But for all the amazing food I had during my week in Copenhagen, there did seem to be one thing missing. Perhaps my taste-buds have become too accustomed to living in Asia, where a good meal literally punches you in the face with flavour, but I was yet to have a true foodie moment – the kind where you take a bite of something and struggle to muster anything more than a ‘wow’ as you instantly start figuring out how you can get back to eat this thing again and again.

And then I went to Sanchez.

As an Australian who now lives in Hong Kong, my access to good Mexican food has always been sketchy. As a result, I am not going to breakdown flavours – I simply don’t know enough about the keys to a proper Mexican dish.

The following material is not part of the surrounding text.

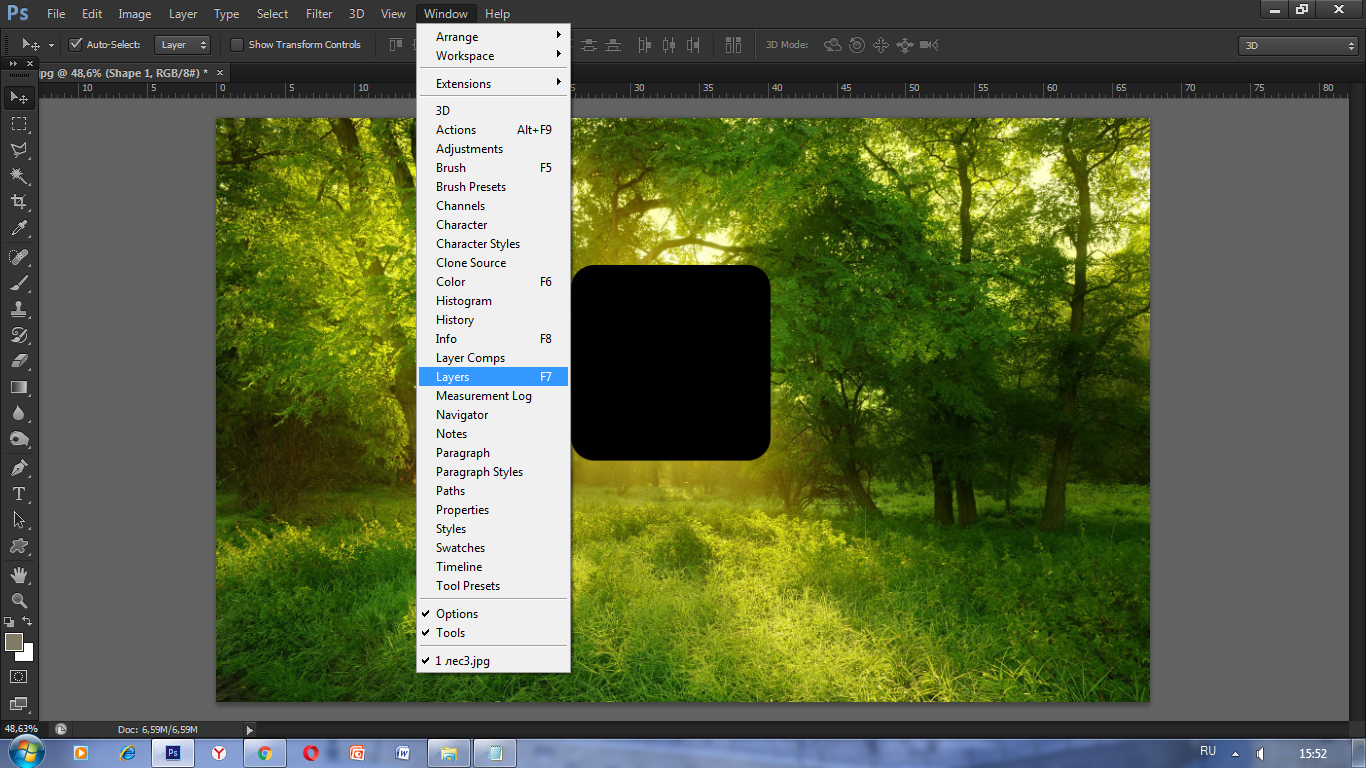This screenshot has width=1366, height=768.
Task: Open the 3D workspace dropdown
Action: click(1298, 45)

But trust me when I say this: everything was fucking delicious.

Sanchez is helmed by ex-Noma sous Chef Rosio Sanchez, most recently seen helping David Chang shove tacos down his throat in the name of research in Netflix’s Ugly Delicious. This place and the accompanying, more casual taquerias in town are her babies. And she should be one proud mother.

To start I had an octopus tostada, with al pastor seasoning and spicy habanero-cured egg yolk salsa. About 1000 times more delicious and interesting than Copenhagen’s ubiquitous smørrebrød.

With the saliva now pumping, I ordered myself a mezcal negroni whilst I waited for the taco of the day. For the record, this isn’t somewhere you come to just order a platter of various tacos. They do one kind of taco per day, and they do it extremely well.

On this day it was a deliciously juicy pork carnita: organic pork belly topped with charred wild ramson (the leaf of a wild garlic) on a housemade tortilla. That sounds super simple, but the flavour was immense.

For dessert, it’s a choice between churros and paletas (a Mexican ice pop). I opted to go with the paleta, mainly because I’d never even heard of such a thing before and I was keen to continue having my mind (and tastebuds) blown. It predictably didn’t disappoint. The paleta of the day was lemon cream and seabuckthorn juice, with a habanero gel. It was sweet, it was zesty, it was creamy, it was spicy and it was the best damn thing I ever ate in Copenhagen. 

Copenhagen is an amazing city, and through its food scene alone it manages to feel like an unlikely world city. And whilst I’m all for enjoying the local flavours and foods when travelling to a place, once you’ve had your fill of all things Nordic, take a trip to Sanchez and give yourself the flavour hit you deserve.